**ACTIONS TO TAKE**:
**a.** In the DeepSeq2Drug passage, copy the text starting with "The DNA and" and going on through "each virus possible.", substituting "repository" for "database".
**b.** Answer these questions from the DeepSeq2Drug passage:
(i) Which database does it name as a source of sequences for each mutant?
(ii) What do the virus-drug datasets provide, apart from the few that offer other features or embeddings?
(iii) Why can graph-based methods not handle a mutated virus?

**SOURCE PASSAGE**:
= Beginning of Section =

Mutation exploration – DeepSeq2Drug

The purpose of DeepSeq2Drug is to screen potential drug for novel viruses virtually. Some virus-drug datasets make using machine learning-based methods for drug repurposing possible. However, those datasets only provide known pairs, while few provide other features/embeddings. Thus, the most recently proposed methods are network-based (graph-based) methods. The advantages of the graph-based method are making the most of prior known pair knowledge and searching for potential links between viruses and drugs. Nonetheless, graph-based methods are limited when coming across novel viruses, as if there are no known links between novel viruses and drugs. Also, the mutated virus can not be dealt with using the graph-based method because all these mutants are regarded as the same virus in the graph.

The DNA and RNA contain undiscovered information. And for each virus mutant, the sequence varied a lot, especially for the RNA virus. Also, for viral sequences, there is a database (NCBI virus [1]) that can provide sequences for each mutant, making collecting sequences for each virus possible.

= End of Section =

**DATA RECORDS**:
= Beginning of Section =

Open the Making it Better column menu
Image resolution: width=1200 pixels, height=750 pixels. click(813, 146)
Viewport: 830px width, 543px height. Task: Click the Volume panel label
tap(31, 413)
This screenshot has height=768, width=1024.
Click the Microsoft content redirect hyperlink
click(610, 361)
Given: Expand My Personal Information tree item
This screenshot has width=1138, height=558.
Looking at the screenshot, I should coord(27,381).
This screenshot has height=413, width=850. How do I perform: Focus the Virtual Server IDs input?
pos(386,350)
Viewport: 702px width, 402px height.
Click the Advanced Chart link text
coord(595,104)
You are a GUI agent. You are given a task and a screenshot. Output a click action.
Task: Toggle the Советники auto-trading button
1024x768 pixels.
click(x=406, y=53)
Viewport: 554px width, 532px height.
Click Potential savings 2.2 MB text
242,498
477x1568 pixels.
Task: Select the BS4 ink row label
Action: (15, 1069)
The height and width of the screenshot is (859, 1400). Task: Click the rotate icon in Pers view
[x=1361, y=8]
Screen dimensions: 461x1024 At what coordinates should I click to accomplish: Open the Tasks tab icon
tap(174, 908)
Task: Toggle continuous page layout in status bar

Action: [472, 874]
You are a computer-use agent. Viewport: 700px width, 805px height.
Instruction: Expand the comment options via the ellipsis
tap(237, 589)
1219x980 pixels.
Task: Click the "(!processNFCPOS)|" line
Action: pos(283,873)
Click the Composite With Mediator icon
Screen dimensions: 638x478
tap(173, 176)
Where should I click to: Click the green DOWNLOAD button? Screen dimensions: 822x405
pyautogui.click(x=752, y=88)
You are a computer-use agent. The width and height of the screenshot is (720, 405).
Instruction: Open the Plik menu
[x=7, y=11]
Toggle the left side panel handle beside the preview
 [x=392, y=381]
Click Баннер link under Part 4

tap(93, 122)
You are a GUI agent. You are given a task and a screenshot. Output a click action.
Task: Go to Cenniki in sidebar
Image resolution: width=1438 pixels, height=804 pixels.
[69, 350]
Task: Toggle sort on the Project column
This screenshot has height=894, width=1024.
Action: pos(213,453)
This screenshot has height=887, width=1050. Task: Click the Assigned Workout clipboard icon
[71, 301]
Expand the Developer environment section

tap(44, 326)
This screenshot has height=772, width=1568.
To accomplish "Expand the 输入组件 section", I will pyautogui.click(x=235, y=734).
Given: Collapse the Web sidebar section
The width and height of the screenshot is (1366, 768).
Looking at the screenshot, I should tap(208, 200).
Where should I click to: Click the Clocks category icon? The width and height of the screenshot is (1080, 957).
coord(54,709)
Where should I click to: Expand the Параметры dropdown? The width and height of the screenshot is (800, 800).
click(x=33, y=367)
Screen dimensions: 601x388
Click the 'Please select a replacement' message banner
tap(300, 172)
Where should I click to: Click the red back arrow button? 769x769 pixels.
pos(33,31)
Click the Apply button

= End of Section =

**ANSWERS FOR EACH ITEM**:
**a.**
The DNA and RNA contain undiscovered information. And for each virus mutant, the sequence varied a lot, especially for the RNA virus. Also, for viral sequences, there is a repository (NCBI virus [1]) that can provide sequences for each mutant, making collecting sequences for each virus possible.

**b.**
(i) NCBI virus.
(ii) Only known pairs.
(iii) All the mutants are regarded as the same virus in the graph.